Your answer should be the records, copied exactly, with the pictures removed.

>>>>

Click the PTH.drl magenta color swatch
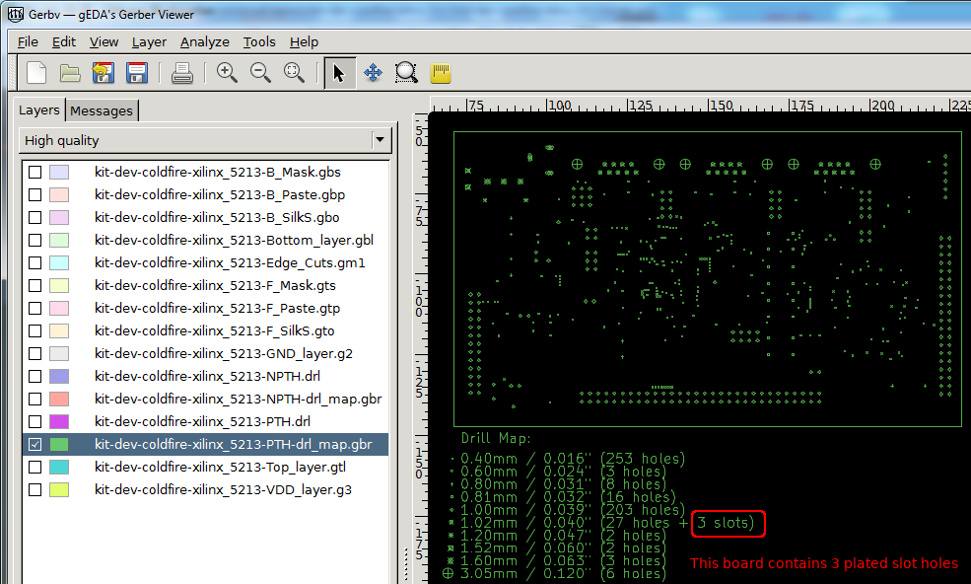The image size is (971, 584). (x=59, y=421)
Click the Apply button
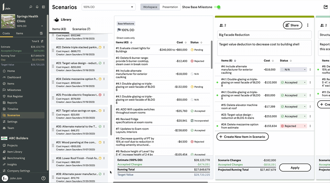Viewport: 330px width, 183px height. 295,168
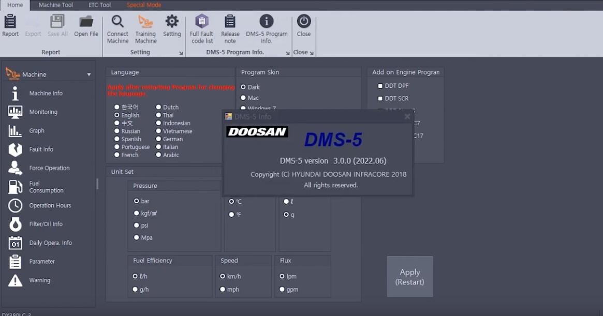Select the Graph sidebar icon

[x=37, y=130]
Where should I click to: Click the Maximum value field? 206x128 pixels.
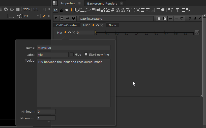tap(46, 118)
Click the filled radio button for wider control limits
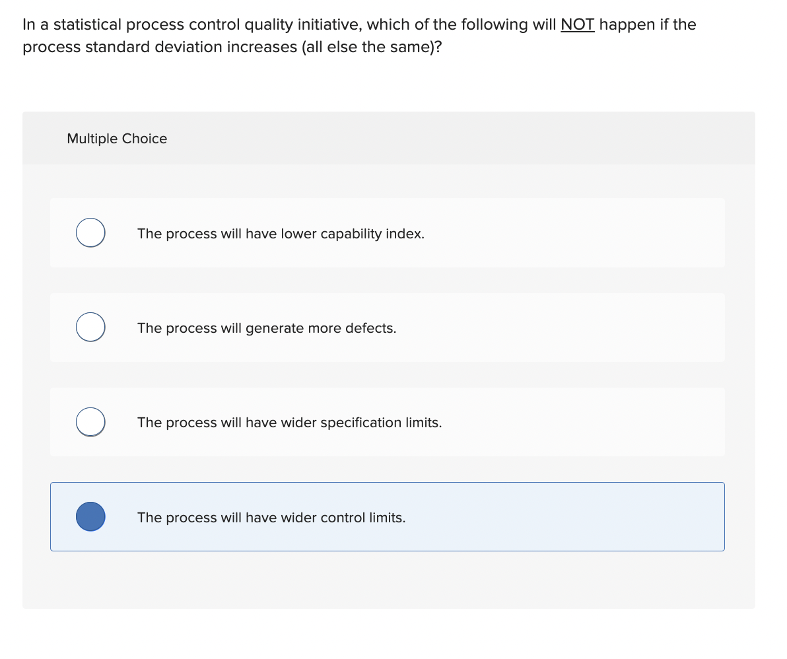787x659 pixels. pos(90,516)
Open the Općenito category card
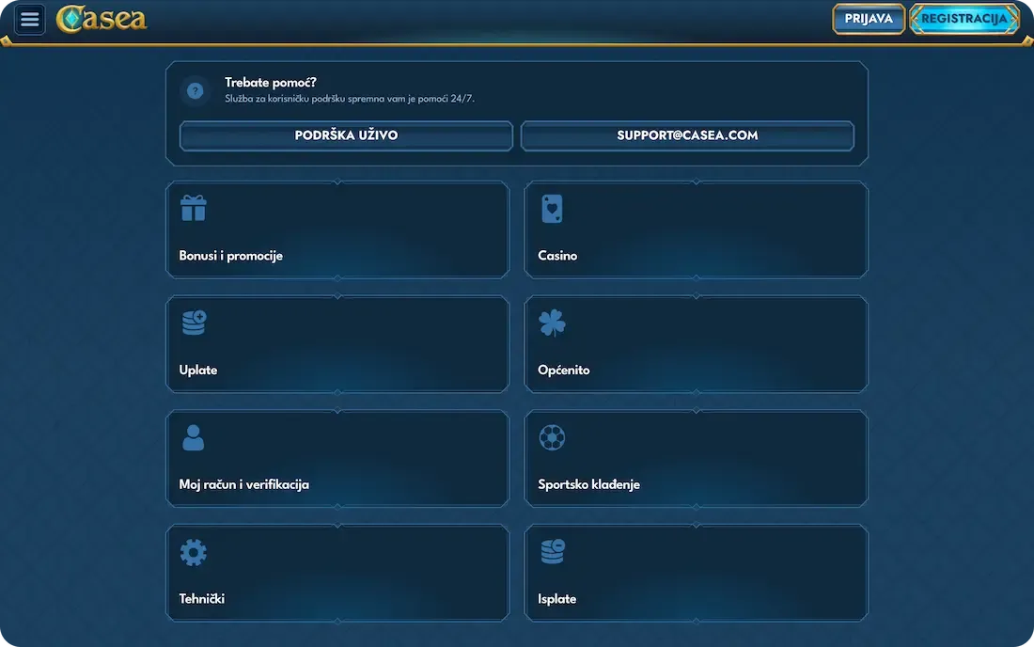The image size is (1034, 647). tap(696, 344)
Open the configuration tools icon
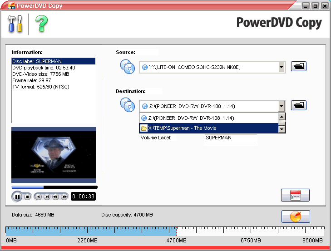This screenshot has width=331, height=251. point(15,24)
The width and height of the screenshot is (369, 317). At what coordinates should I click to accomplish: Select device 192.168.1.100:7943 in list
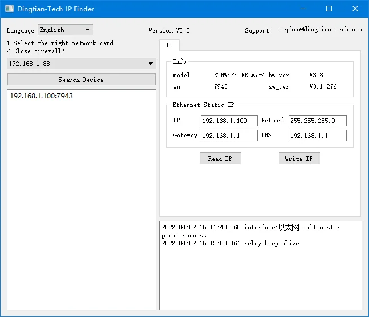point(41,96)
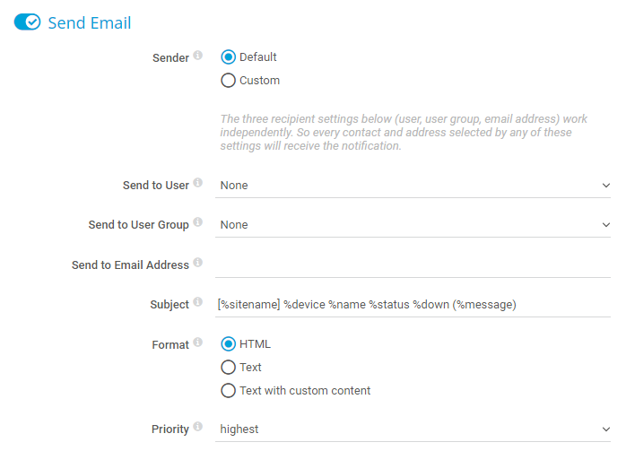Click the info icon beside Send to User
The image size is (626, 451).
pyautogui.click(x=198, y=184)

<<<<

- **Answer section**:
Click the PTH.drl magenta color swatch
The image size is (971, 584). (x=59, y=421)
Click the Apply button
Viewport: 330px width, 183px height. 295,168
Select the Graph sidebar icon

[x=37, y=130]
Where should I click to: Click the Maximum value field? 206x128 pixels.
tap(46, 118)
Click the filled radio button for wider control limits
787x659 pixels. pos(90,516)
Open the Općenito category card
The image size is (1034, 647). tap(696, 344)
Open the configuration tools icon
This screenshot has width=331, height=251. point(15,24)
The width and height of the screenshot is (369, 317). At what coordinates should I click to accomplish: Select device 192.168.1.100:7943 in list
point(41,96)
Click the info icon beside Send to User
The image size is (626, 451).
pyautogui.click(x=198, y=184)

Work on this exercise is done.